I lie in bed that night, listening to them arguing downstairs. I can’t hear the words, only the spikiness of their voices. They didn’t always have spiky voices. I remember hearing sparkly voices and tinkly laughter. I don’t know where they went. Sometimes I feel like hunting around the house for them, in case they’ve left them in a cupboard or something and can’t remember where they are. I wish I could find them again and give them back, so I don’t need to listen to the spiky voices any more.
It never used to be like this. When I was little, we’d all go on walks together and Dad would tell jokes and Mum would groan, but be smiling at the same time, and we would stop and look at flowers and I would collect leaves and things and when we came home, Mum would help me make a collage and Dad would say nice things about it and everybody was smiley and there was no spikiness at all. At some point that I can’t quite remember, it stopped being like that and started getting more like this and now it’s a lot like this and I don’t like it at all.
I turn over in bed and bang my head down on the pillow. The spiky voices have stopped, and they are back to the spiky silence now.
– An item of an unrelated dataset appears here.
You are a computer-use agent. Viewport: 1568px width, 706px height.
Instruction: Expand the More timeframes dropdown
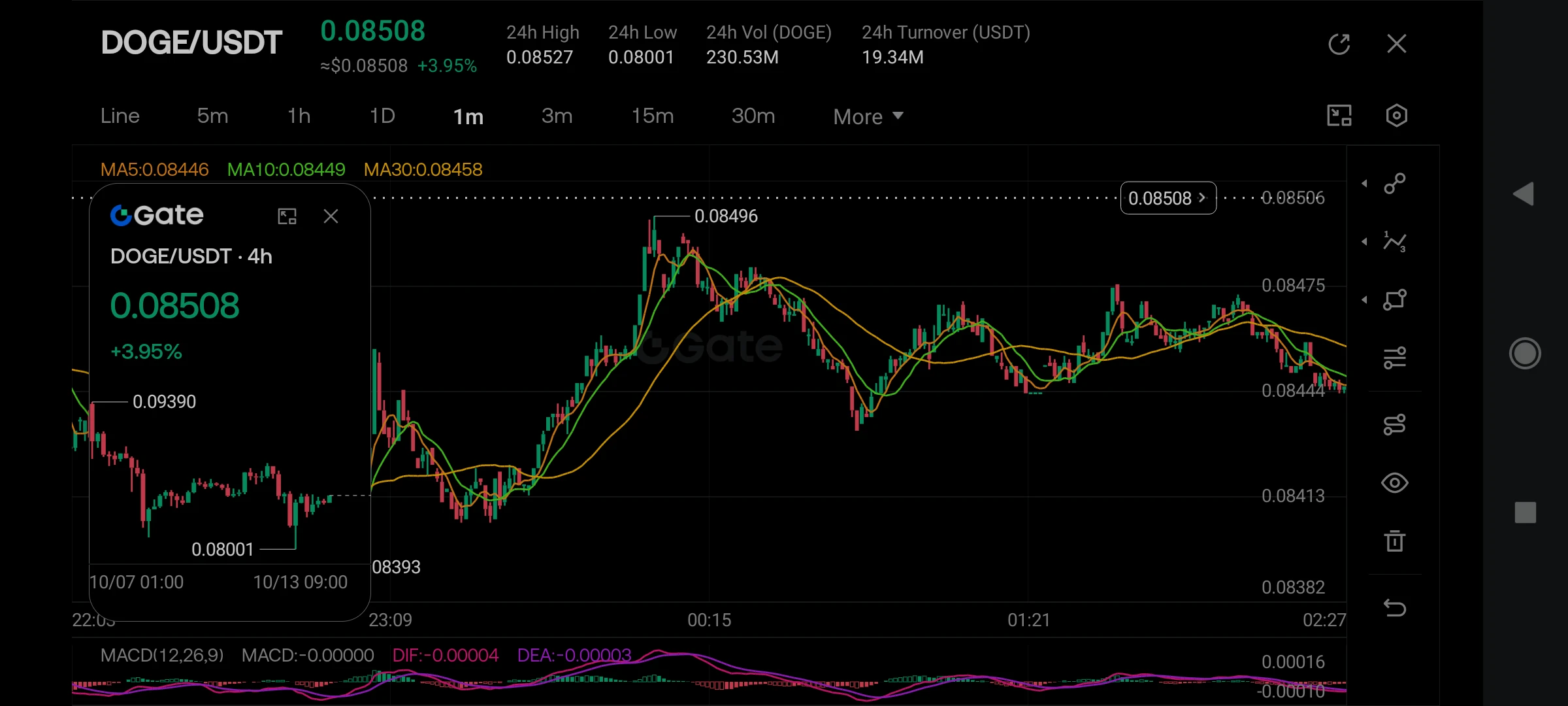click(868, 116)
Sometimes the silence is worse because, whatever they might think, you can still hear it. And what I want more than anything else in the world is to stop the arguing and the silences and make it go back to how it used to be: Mum’s laughter tinkling about the house, her singing coming from whatever room she was in. I can even remember my giggles when I snuggled in between Mum and Dad in bed in the mornings when I was little and they started tickling me. I am very ticklish – just like Dad. Me and Mum used to tickle him to make him giggle. I want us to go back to being a family that make happy sounds again, but I don’t know how to make that happen. I know how to make apricot, orange and bran muffins and how to play the ukulele and stupid stuff like that, but I don’t know how to do the one thing I really want to do.